Bomb Squad: Suppressing Prometheus Cardinality Explosions
Bomb Squad is a sidecar to Kubernetes-deployed Prometheus instances that detects and suppresses cardinality explosions. It is a tool intended to bring operational stability and greater visibility in times of rapid cardinality inflation, keeping your Prometheus instances online and usable while providing clear indications that something is trying to blow up.
Status
Bomb Squad is currently an alpha project, with a few caveats of which you should be aware:
- It is currently very Kubernetes-centric in implementation, though not conceptually
It is currently quite limited in how many Prometheus configurations it can support, as it's non-trivial to vendor Prometheus' config
package (doing so naively will pull in all of the service discovery vendor code, which hurts).
For now, only static scrape jobs and Kubernetes service discovery configs are supported
Any other service discovery configuration will be rendered incorrectly upon writing the configuration back to the ConfigMap
- There have been some assumptions made for the sake of solving specific problems, which we intend to refactor properly and make more broadly applicable
- For now, it can only one class of cardinality explosion (exploding label values), while there are at least two more classes that we'd love to support:
- Exploding label names
- Exploding metric names
- PRs and issues are welcome!
Suppressing the what now?
You might find now and again that one or more of your Prometheus scrape targets begins to expose some manner of super high-cardinality data as metric labels. Prometheus is awesome at handling "typical" high-cardinality behavior:
- Normal pod churn from Kubernetes
- Elastic workloads scaling up and down to handle additional work
- Infrequent and unsustained infrastructure changes (ex. bringing new test clusters online and/or tearing them down)
There are events, however, in which there is dramatic, sustained growth in the cardinality of one or more metrics. We call these events "cardinality explosions", and they can reduce your Prometheus instance(s) and any downstream receiving services to a smoldering heap in very short order.
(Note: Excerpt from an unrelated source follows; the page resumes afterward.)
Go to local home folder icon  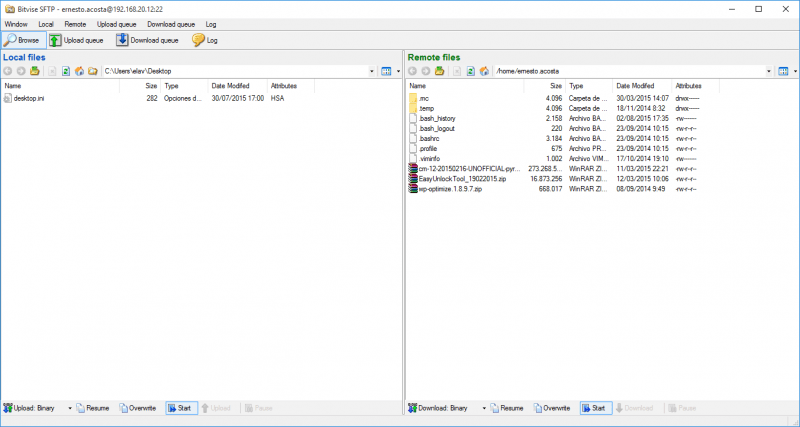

Some examples of these events include:
- Most commonly (and usually of the greatest magnitude): bad code deploys that stuff high-cardinality data (request IDs, timestamps, user-provided values, etc.) into one or more labels of one or more metrics
- Runaway autoscaling of services that expose a large number of metrics (particularly if the series therein have a lot of variability across many labels)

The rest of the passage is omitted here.